Ce Haut Conseil rendra des avis sur les demandes d'autorisation des protocoles de recherche dans les domaines nouvellement ouverts par la loi. Cet avis se fondera sur la pertinence scientifique du protocole, l'importance de ses objectifs ainsi que sur l'acceptabilité du projet du point de vue éthique.
Cet avis du Haut Conseil sera rendu public, la décision d'autoriser ou non le protocole de recherche appartenant ensuite aux ministres de la Santé et de la Recherche.
Bref, nous veillons à mettre en place un dispositif de régulation très précis, pour encadrer très strictement les recherches.
L'avant-projet de loi comporte également d'autres garanties essentielles au plan éthique.
- "Est interdite toute intervention ayant pour objet de faire naître un enfant ou de laisser se développer, à compter du stade de la différenciation tissulaire, un embryon humain, qui ne seraient pas directement issus des gamètes d'un homme ou d'une femme."

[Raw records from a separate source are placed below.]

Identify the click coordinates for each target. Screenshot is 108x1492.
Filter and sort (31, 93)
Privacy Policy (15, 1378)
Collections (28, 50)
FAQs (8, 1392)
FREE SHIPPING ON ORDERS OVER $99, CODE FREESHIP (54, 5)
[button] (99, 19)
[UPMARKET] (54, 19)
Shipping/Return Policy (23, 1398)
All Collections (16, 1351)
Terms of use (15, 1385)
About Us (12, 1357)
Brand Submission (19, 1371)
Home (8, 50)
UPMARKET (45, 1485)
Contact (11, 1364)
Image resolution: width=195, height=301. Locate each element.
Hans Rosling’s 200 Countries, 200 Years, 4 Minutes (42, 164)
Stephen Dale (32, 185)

Le clonage reproductif reste donc, bien évidemment, strictement interdit.
- "Il est interdit de faire se poursuivre, à compter du stade de la différenciation tissulaire, le développement d'un embryon in vitro, à des fins autres que l'assistance médicale à la procréation."
Ces embryons ne pourront donc servir à d'autres recherches.
- " Les embryons à partir desquels est entreprise la constitution de lignées de cellules souches sont exclusivement destinés à celle-ci. Ils ne peuvent être ni conservés ni transférés. La constitution d'embryons à partir de cellules souches d'origine embryonnaire est interdite."
Donc, d'une part, l'implantation d'un embryon utilisé pour la recherche est interdite. Et, d'autre part, les cellules souches ne peuvent pas servir à la constitution d'un embryon.
L'avis que rendra le Comité d'éthique, saisi par le gouvernement, nous sera évidemment très utile pour arrêter définitivement les dispositions de l'avant-projet de loi sur lequel vous êtes consultés.
Nous attendons cet avis avec intérêt et nous en prendrons connaissance avec attention.
Parce qu'il importe de recueillir les avis les plus autorisés pour légiférer sur des questions qui concernent intimement le devenir humain.
Et parce que votre avis émanera de femmes et d'hommes de science et de conscience, qui ont toujours contribué à éclairer notre chemin commun : celui du progrès de la science dans le respect des valeurs fondamentales.